— Texte extrait —
Dans l’état actuel des choses, les éléments d’informations liés aux événements qui se sont déroulés sur la commune de Siscu, ne permettent pas de faire toute la lumière sur l’enchaînement des divers faits de violences qui s’y sont déroulés. La seule chose clairement établie est le comportement agressif et de deux individus ayant voulu jouer les caïds aux dépens de touristes et de jeunes adolescents de Siscu, agression condamnable sans aucune réserve, tout comme doit l’être la tentative de lynchage qui s’en est suivie.
La profusion de communiqués qui ont émané d’organisations politiques et d’élus, loin de contribuer à créer les conditions d’un apaisement des tensions, participe, bien au contraire, à une surenchère plus qu’inquiétante.
Encore une fois, c’est à partir de communications diffusées via les réseaux sociaux que se sont enchaînées les réactions. L’écho quasi instantané enregistré dès la diffusion de ces messages atteste, plus que d’un malaise, de l’extrême tension qui agite de larges franges de notre société. Un processus d’escalade de violences de toutes natures et de toutes origines s’est enclenché. Il est à redouter que des faits irréversibles dans leurs conséquences ne se déroulent.
A l’évidence, le piège tendu par des fanatiques d’inspiration pseudo-religieuse et une extrême droite polymorphe, fonctionne. Les clivages au cœur de notre société sont désormais en voie de concrétisation et c’est en l’occurrence le but poursuivi par des courants politiques en totale connivence idéologique.
De plus, nous constatons, que la quasi-totalité des partis et personnalités politiques qui se sont exprimés, le font en s’auto- proclamant représentants du peuple et ce dans sa globalité. Le même phénomène concerne des chroniqueurs qui à longueurs de médias, prétendent, sans précaution aucune, se faire les porte- paroles et les interprètes de ce qu’ils affirment être « l’opinion publique ». Or si l’émotion prend souvent le pas sur la réflexion, il apparaît cependant que des pans entiers de notre société demeurent sur une réserve, elle-même fondée sur des questionnements et des valeurs qui ne participent pas à des conclusions aussi manichéennes que dangereuses. Et c’est cette population que d’aucuns tentent de prendre en otage.
Les lignes « traditionnelles » qui permettaient d’identifier, au moins dans l’apparence de leurs postures des camps politiques, sont brouillées. Un consensus autour de réflexes purement sécuritaires s’est instauré. Nous en voulons pour preuve, les pathétiques déclarations d’organisations d’obédience nationaliste qui, peuvent tout à la fois dénoncer les politiques répressives de l’Etat Français et en appeler à ce même Etat afin qu’il déploie des moyens et des politiques afin de garantir la sécurité du peuple corse.
La complexité de la situation politique demande pourtant que soient abordées les problématiques de fond, aussi bien au niveau local qu’au niveau international.

— Données fournies —
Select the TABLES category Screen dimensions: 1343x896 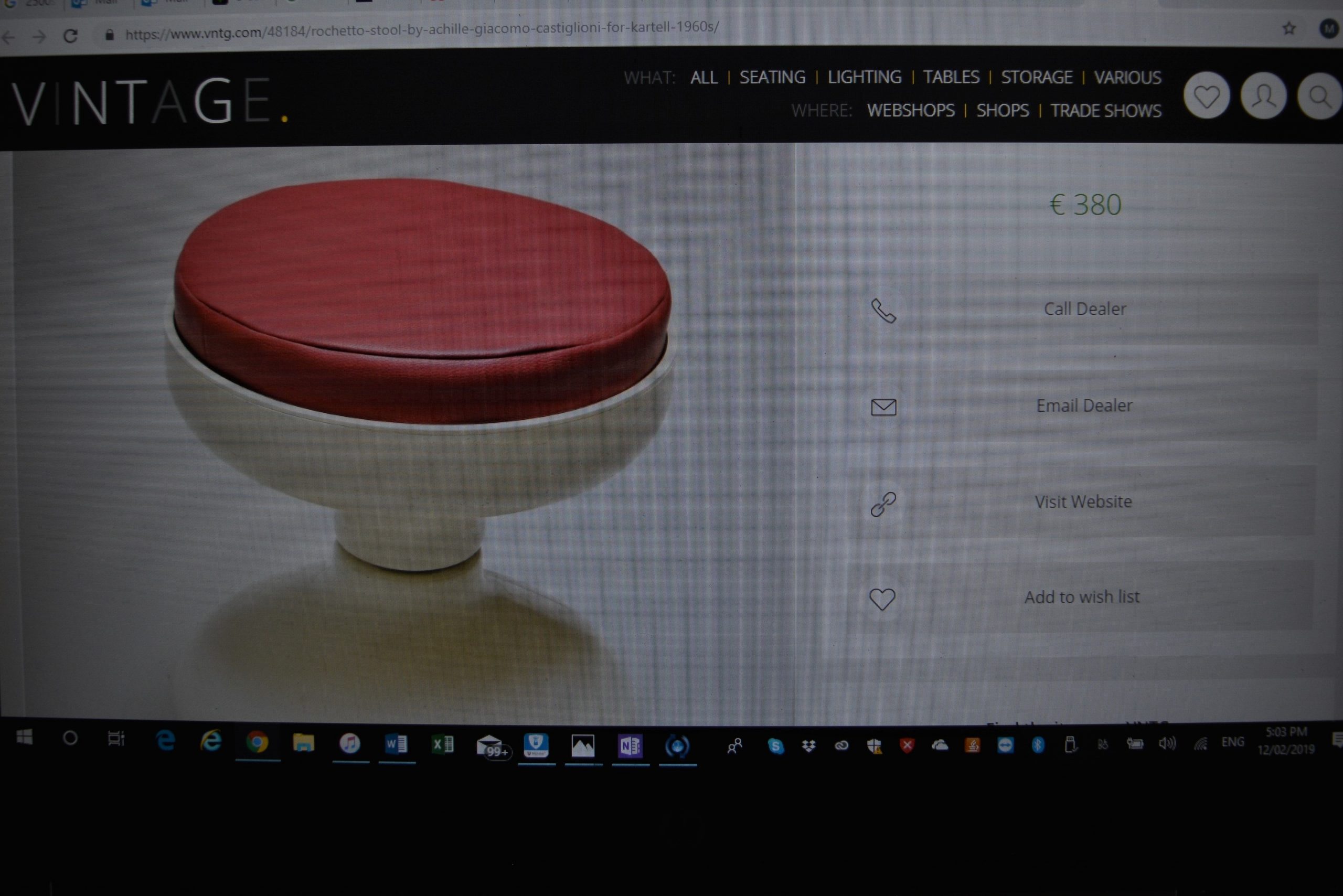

— Travail à faire —
Dans le texte sur les violences de Siscu, recopiez tout ce qui va de « La profusion de » jusqu’à « surenchère plus qu’inquiétante. », en changeant « surenchère » en « escalade ».

— Solution rédigée —
La profusion de communiqués qui ont émané d’organisations politiques et d’élus, loin de contribuer à créer les conditions d’un apaisement des tensions, participe, bien au contraire, à une escalade plus qu’inquiétante.